Not every song on this EP-not-an-EP is quite so stirring; some are simply gorgeous. "Owl and the Tanager" is a lovely, elegiac number in the vein of "The Seer's Tower" or some of the particularly bittersweet cuts from Sufjan's various Christmas (actual) EPs. "Enchanting Ghost" is a deceptively simple enigma that actually has some of the most beguilingly strange melodies and arrangements Sufjan's ever written. On the flip side, "Heirloom" is one of the most melodically direct songs in Sufjan's catalog, and its country twang renders the chorus of "la la las" that soar over the track somewhat unexpected and very effective.
Actually: about that vague phrase, "country twang." You know how I called this record less "stylistically focused" than Sufjan's other ones? It sort of is, but only ostensibly so. These songs all have a lightly scruffy edge to them. The piano bits here are either intimate (as in "Owl and the Tanager") or aggressively jangly (as in the prepared piano glory of "From the Mouth of Gabriel"). What little drumming there is on the album sounds pleasant and "warm." And on the agreeable "classic rock" version of "All Delighted People" (lmao) and the expansive closer "Djohariah," the guitar solos are really squelchy.
Ah, yes. "Djohariah," [he says in his best thoughtful voice, stroking his beard if he has one. The thoughtful voice is an appropriately "bemused" and "serious" one with which he plans to discuss the seventeen-minute closing song on this EP-that's-not-an-EP.]
"Djohariah" is a companion piece to "All Delighted People," its first several minutes a celebration of that song's communal spirit. There's the guitar solo, sure, and it's front and center, but there's also the cooing choir surrounded lovingly by piano plunks and horn calls.
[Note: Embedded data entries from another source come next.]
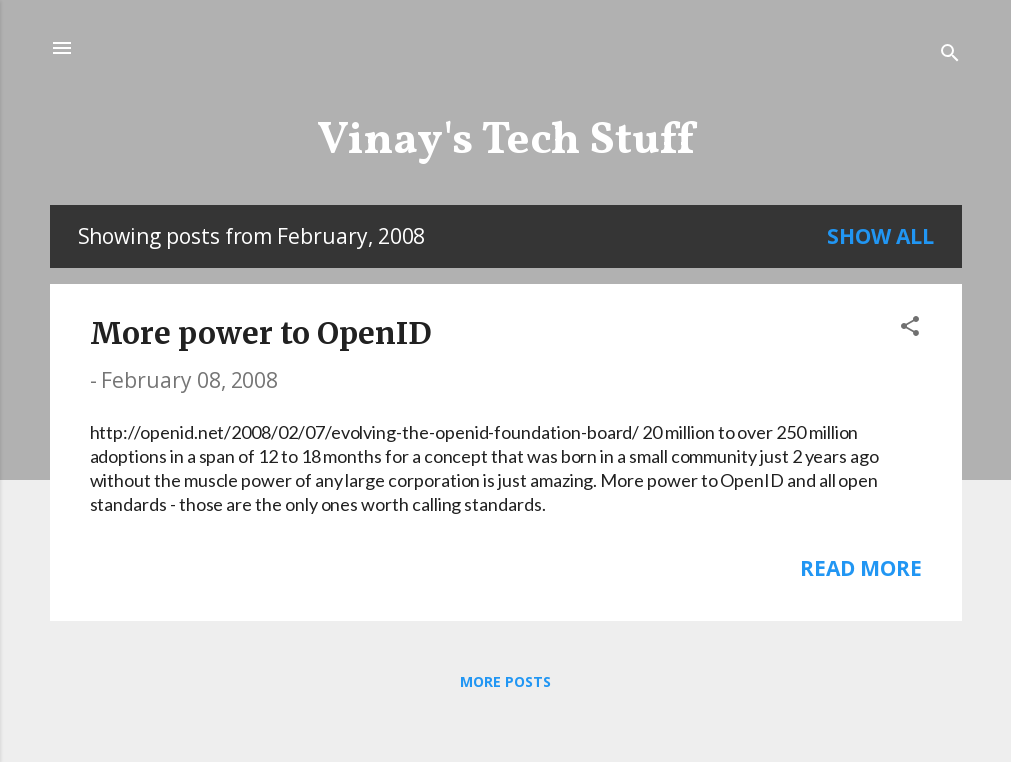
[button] (910, 328)
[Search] (950, 54)
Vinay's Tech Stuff (505, 141)
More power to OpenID (261, 333)
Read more (860, 568)
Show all (880, 236)
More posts (505, 681)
Like "All Delighted People," "Djohariah" reaches a new level of beauty in its final minutes, but here it's a reversal: if "All Delighted People" gained emotional urgency in its coda by growing its forces, "Djohariah" goes inward. Even the electronic beats that come in towards the end of the song (foreshadowing the arrival of the imperfect
Age of Adz) feel private in a way that the buzzy synths on "From the Mouth of Gabriel" don't. (There, they're a cartoonish portal to someplace ecstatic.) The song is leisurely and generous in the face of abuse and fear and sadness: "Don't be ashamed, don't hide in your room."
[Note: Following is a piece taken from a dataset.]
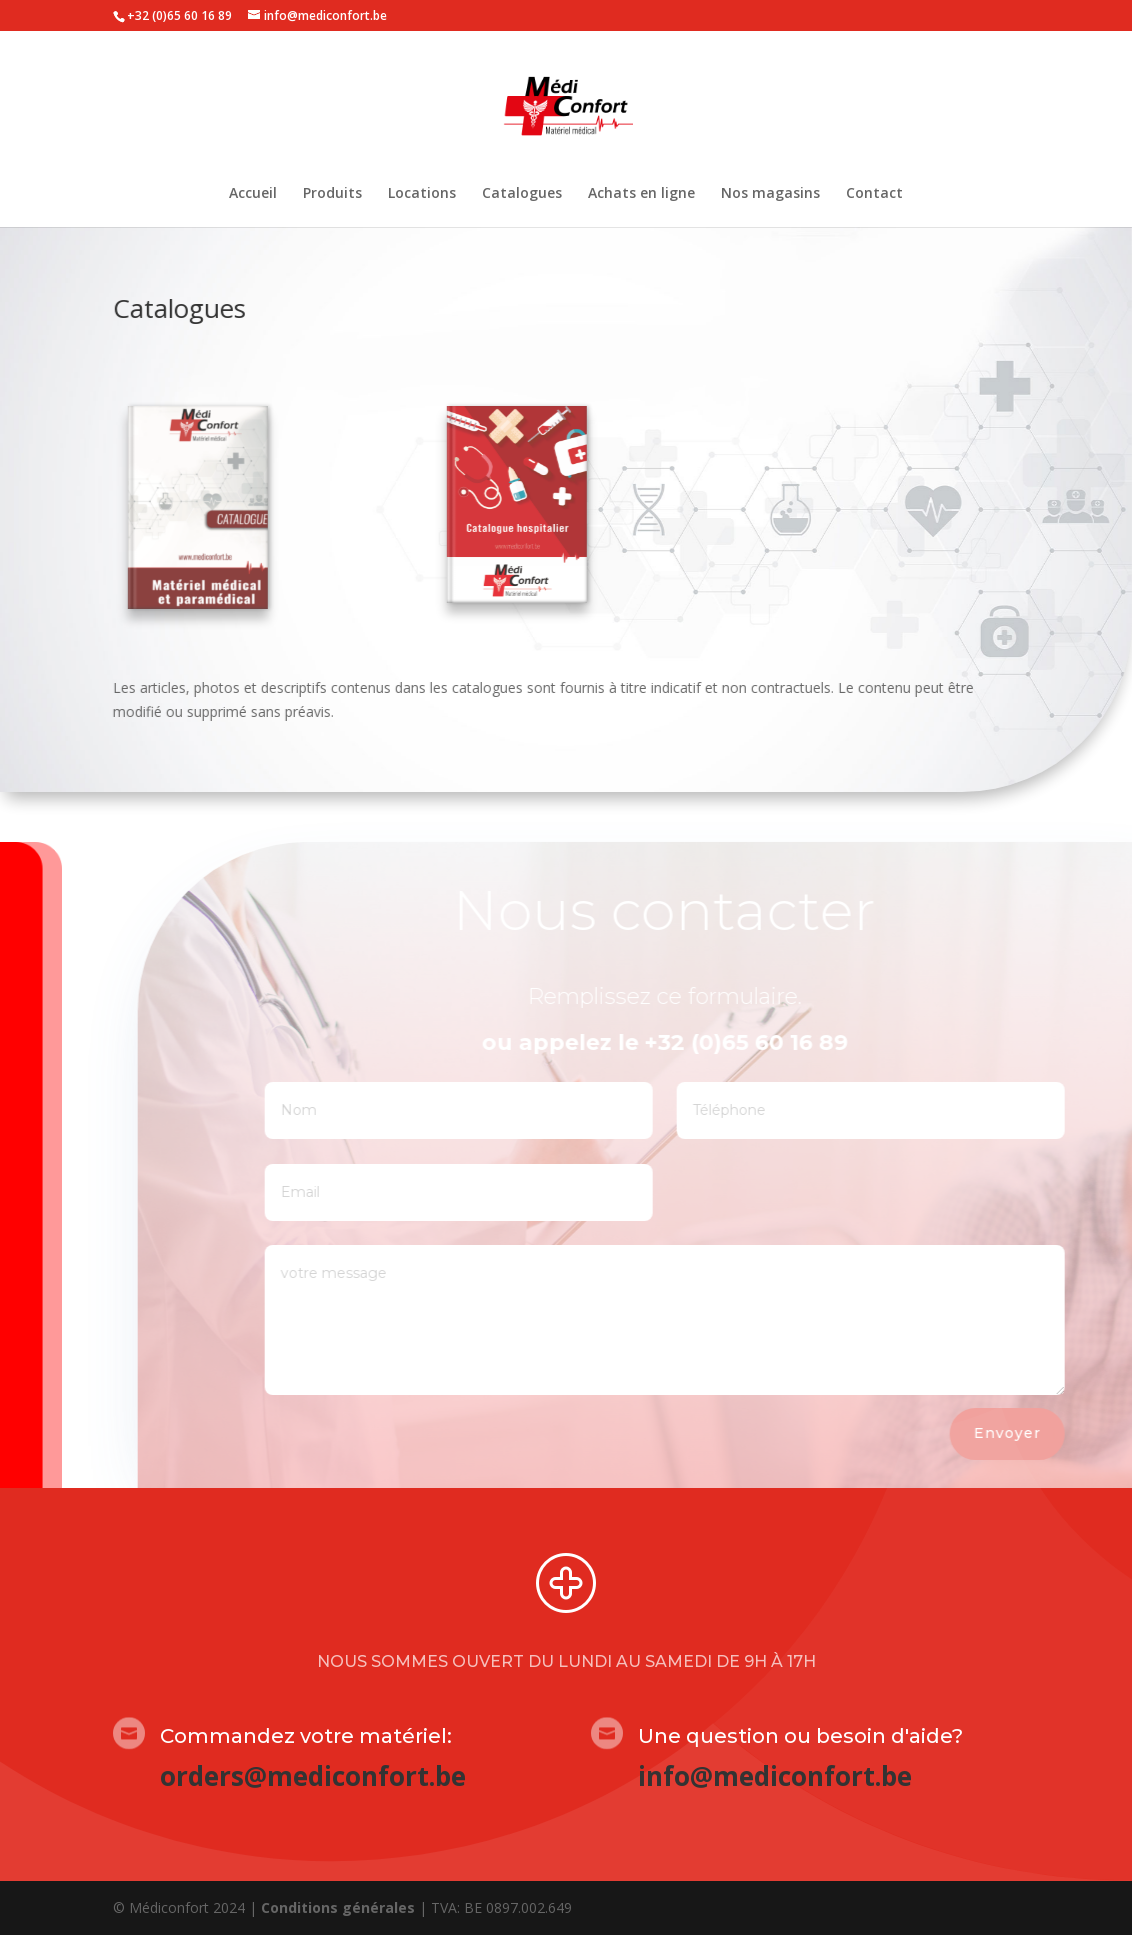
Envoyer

I guess that what I'm saying is, [he says while shifting in his chair, not a dad anymore because that archetype doesn't actually feel at all accurate]
All Delighted People goes places and returns from them in a way that just feels precious and vulnerable and beautiful. And I know it's weird and wrong on some level to evaluate a record this
written on a largely affective level, but as is
so obvious here! I absolutely love this record. I want to live in it every now and then, because it indulges darkness but also provides a vague way out. It is therapeutic to me, even if I'm not sure what these songs are really about. (Maybe I'm obtuse. Maybe I really don't want to mess with the 2010 memories/associations. Those two things are, of course, not mutually exclusive.) Basically, "essentially," it
meeeeeeeans something. Man. This record.